I have two data frames eg.
Shorter time frame ( 4 hourly )
Time Data_4h
1/1/01 00:00 1.1
1/1/01 06:00 1.2
1/1/01 12:00 1.3
1/1/01 18:00 1.1
2/1/01 00:00 1.1
2/1/01 06:00 1.2
2/1/01 12:00 1.3
2/1/01 18:00 1.1
3/1/01 00:00 1.1
3/1/01 06:00 1.2
3/1/01 12:00 1.3
3/1/01 18:00 1.1
Longer time frame ( 1 day )
Time Data_1d
1/1/01 00:00 1.1
2/1/01 00:00 1.6
3/1/01 00:00 1.0
I want to label the shorter time frame data with the data from the longer time frame data but n-1 days, leaving NaN where the n-1 day doesn't exist.
For example,
Final merged data combining 4h and 1d
Time Data_4h Data_1d
1/1/01 00:00 1.1 NaN
1/1/01 06:00 1.2 NaN
1/1/01 12:00 1.3 NaN
1/1/01 18:00 1.1 NaN
2/1/01 00:00 1.1 1.1
2/1/01 06:00 1.2 1.1
2/1/01 12:00 1.3 1.1
2/1/01 18:00 1.1 1.1
3/1/01 00:00 1.1 1.6
3/1/01 06:00 1.2 1.6
3/1/01 12:00 1.3 1.6
3/1/01 18:00 1.1 1.6
So for 1/1 - it tried to find 31/12 but couldn't find it so it was labelled as NaN. For 2/1, it searched for 1/1 and labelled those entires with 1.1 - the value for 1/1. For 3/1, it searched for 2/1 and labelled those entires with 1.6 - the value for 2/1.

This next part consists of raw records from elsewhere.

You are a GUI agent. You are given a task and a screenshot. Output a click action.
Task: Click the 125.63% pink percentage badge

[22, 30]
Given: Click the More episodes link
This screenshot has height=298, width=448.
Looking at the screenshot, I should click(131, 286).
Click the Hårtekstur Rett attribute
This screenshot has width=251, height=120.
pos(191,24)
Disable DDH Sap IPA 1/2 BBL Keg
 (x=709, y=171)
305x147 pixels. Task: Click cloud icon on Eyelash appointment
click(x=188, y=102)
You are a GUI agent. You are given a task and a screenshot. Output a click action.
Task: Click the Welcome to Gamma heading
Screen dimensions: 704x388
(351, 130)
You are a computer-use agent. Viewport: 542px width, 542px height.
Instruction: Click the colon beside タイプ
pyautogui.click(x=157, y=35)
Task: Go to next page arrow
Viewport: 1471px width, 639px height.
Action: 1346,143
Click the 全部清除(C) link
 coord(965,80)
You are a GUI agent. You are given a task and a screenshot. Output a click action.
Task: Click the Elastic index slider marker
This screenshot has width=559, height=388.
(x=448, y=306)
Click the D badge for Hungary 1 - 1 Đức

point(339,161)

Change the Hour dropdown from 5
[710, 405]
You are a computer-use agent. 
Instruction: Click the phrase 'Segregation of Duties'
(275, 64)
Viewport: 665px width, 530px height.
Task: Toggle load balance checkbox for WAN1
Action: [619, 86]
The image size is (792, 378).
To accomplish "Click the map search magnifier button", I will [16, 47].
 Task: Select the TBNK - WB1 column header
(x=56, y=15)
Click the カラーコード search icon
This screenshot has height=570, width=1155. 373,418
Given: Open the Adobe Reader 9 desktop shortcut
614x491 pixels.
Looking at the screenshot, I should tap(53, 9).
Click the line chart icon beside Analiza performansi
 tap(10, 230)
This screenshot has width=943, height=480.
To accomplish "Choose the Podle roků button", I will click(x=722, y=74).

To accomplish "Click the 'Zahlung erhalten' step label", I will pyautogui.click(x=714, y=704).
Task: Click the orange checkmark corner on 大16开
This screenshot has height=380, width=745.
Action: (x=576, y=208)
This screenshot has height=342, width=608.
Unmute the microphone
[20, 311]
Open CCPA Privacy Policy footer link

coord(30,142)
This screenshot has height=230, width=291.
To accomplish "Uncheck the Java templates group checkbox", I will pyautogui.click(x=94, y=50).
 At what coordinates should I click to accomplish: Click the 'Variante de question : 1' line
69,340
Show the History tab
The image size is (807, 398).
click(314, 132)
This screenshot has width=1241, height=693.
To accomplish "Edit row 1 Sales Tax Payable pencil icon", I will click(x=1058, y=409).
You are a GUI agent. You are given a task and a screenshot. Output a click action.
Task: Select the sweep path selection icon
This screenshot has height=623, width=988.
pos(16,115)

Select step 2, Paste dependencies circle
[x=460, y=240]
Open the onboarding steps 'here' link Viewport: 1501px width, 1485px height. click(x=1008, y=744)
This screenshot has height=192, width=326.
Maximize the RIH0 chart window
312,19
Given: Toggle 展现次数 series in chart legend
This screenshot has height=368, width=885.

It is important to note that the timeframe datas may have large gaps. So I can't access the rows in the larger time frame directly.
What is the best way to do this?
Currently I am iterating through all the rows of the smaller timeframe and then searching for the larger time frame date using a filter like:
large_tf_data[(large_tf_data.index <= target_timestamp)][0]
Where target_timestamp is calculated on each row in the smaller time frame data frame.
This is extremely slow! Any suggestions on how to speed it up?